The most significant revisions would apply to “well-known seasoned issuers”—companies with either $700 million worth of public common-equity float or have issued $1 billion of registered debt in the preceding three years, according to the SEC.
Under the proposal, such issuers would be allowed to engage at any time in oral and written communications, including use at any time of a new type of written communication called a “free writing prospectus”—which the commission doesn’t define— subject to certain conditions.
The so-called quiet period begins when a company files a statement with the SEC to register new stock and ends when the agency approves the registration statement, according to The AP. Dating back more than 70 years, the laws governing the periods limit the information that company executives and investment bankers underwriting the stock offering can release publicly other than through the prospectus.

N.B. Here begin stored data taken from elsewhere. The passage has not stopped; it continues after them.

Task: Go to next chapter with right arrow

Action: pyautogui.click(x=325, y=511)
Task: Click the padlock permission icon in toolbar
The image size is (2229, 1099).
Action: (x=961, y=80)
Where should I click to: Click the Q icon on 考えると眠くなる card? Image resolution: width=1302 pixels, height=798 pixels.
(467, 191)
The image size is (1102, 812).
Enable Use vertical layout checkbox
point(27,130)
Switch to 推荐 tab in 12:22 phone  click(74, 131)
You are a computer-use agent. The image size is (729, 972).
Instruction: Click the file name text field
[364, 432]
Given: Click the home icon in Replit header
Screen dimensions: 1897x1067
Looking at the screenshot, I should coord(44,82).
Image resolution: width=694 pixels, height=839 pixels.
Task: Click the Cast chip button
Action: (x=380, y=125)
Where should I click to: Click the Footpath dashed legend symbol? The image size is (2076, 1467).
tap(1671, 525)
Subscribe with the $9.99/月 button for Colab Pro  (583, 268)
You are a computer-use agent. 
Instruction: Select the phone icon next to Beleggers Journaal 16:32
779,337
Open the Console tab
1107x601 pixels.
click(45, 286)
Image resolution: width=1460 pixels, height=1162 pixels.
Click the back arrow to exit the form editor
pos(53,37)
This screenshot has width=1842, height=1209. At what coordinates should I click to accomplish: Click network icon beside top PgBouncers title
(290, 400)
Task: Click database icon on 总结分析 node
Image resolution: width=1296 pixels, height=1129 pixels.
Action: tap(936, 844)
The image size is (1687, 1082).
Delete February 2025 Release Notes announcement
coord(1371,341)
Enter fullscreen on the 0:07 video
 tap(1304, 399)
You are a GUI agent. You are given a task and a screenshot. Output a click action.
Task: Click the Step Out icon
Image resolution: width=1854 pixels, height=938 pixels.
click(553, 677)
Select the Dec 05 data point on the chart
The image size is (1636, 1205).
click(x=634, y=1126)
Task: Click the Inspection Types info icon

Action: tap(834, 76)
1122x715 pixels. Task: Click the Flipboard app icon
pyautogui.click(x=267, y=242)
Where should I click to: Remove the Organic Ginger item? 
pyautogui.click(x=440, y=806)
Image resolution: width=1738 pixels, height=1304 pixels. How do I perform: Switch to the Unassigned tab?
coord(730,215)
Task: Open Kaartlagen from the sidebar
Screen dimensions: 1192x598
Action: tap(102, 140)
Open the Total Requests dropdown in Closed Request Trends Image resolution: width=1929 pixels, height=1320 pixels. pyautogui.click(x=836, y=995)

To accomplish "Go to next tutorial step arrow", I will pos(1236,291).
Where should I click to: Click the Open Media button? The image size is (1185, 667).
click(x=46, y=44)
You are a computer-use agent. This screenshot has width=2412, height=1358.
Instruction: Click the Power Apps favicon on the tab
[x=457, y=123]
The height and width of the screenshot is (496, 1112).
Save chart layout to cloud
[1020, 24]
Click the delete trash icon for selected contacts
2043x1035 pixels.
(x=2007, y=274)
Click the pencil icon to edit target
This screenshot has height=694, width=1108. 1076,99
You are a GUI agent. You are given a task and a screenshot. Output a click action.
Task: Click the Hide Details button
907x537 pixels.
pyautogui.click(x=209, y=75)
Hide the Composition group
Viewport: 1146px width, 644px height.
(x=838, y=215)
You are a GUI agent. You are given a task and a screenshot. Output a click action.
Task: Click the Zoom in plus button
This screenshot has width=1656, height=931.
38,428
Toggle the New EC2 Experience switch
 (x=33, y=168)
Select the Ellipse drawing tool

The SEC stressed that the bulk of its new proposal “would not apply to blank check companies, penny stock issuers, or shell companies.”
Further, company executives would be held liable for any misstatements, according to the Associated Press.
SEC Commissioner Roel Campos said a number of the current rules are “almost silly,” according to Reuters. He cited, for example, one rule that bars brokers from faxing an offering prospectus to a potential investor, but permits them to read it aloud over the phone. “These changes to the offering process should significantly lower the cost of raising capital,” Campos added.
SEC Commissioner Harvey Goldschmid estimates that corporations would save almost $200 million annually from the new rules, according to the wire services.